Любопытен в этом рассказе и ее супруг. Этот «государственный муж на пробках и на вате», которого генерал Капцевич то боялся, то называл «гордым волокитою», являет в своем характере странные, но симпатичные типические черты другого, более раннего, «Александровского века». При недостатках, что он должен был заменить у себя «ватою и пробками», он умел быть милым и приятным, умел любить и был действительно любим даже ею, среди ее неистовых безумств, уронивших ее и его в петербургском свете непоправимо.

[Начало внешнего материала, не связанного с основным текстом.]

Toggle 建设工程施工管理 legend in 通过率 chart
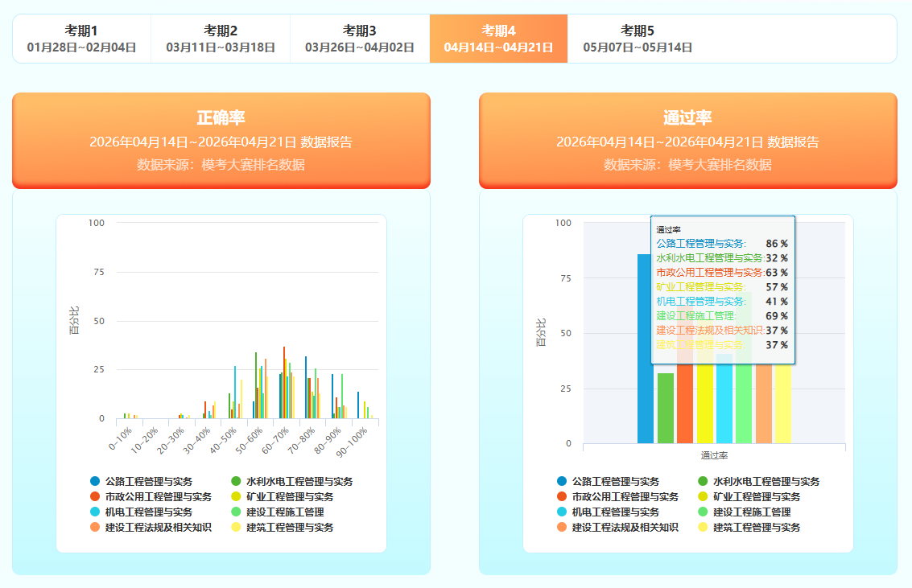The width and height of the screenshot is (912, 588). pos(744,512)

Словом, жизнь «очаровательной смолянки» далеко не исчерпана записками синодального секретаря, встреча с которым составляла в ряду ее затейных упрямств один эпизод, и притом, конечно, весьма неважный. «Это была еще проба пера и чернил». Все, в чем она успела до сих пор проявить свою сорванцовскую энергию, совершено ею почти на самом расцвете жизни, «когда ее темперамент и воля были еще сравнительно слабы и несмелы». Удаление ее от двора и отвержение высшим кругом русского светского общества последовали, когда ей не было более двадцати трех лет, а натура ее была не из тех, которые способны киснуть и плакаться о репутации. Ничто совершившееся не занимало ее размышлений надолго: что раз прошло, то все равно как будто и не бывало. Поэтому она не грустила и не дала себе затеряться или увязть в бесплодных раскаяниях и сожалениях. Напротив, она смело шла далее своим путем, только при более окрепшем уме и какой-то угарной смелости. Ненасытимая жажда приключений ставила ее не раз лицом к лицу с невообразимым сбродом и потом вдруг останавливала на ней внимание Наполеона III. Это было в Париже около 1850 года когда она была уже снова вдовою и ей исполнилось за сорок лет. Она и тогда была еще столь очаровательна, что заставила президента среди его борьбы с Кавеньяком и рискованных хлопот об уничтожении законодательного собрания, выучить для нее на бале «три русские слова»:
– Я вас люблю.
В знак взаимной национальной любезности она ответила ему на это по-французски:
– Et moi aussi.[8 - И я тоже (франц.).]
Что касается до нее, то она на этот раз лгала.
В ее «угарной голове» сверкнула мысль предвосхитить карьеру Евгении Монтихо, графини де-Тэба… и если бы это ей удалось, то мир увидал бы на троне существо гораздо более причудливое, чем Мессалина.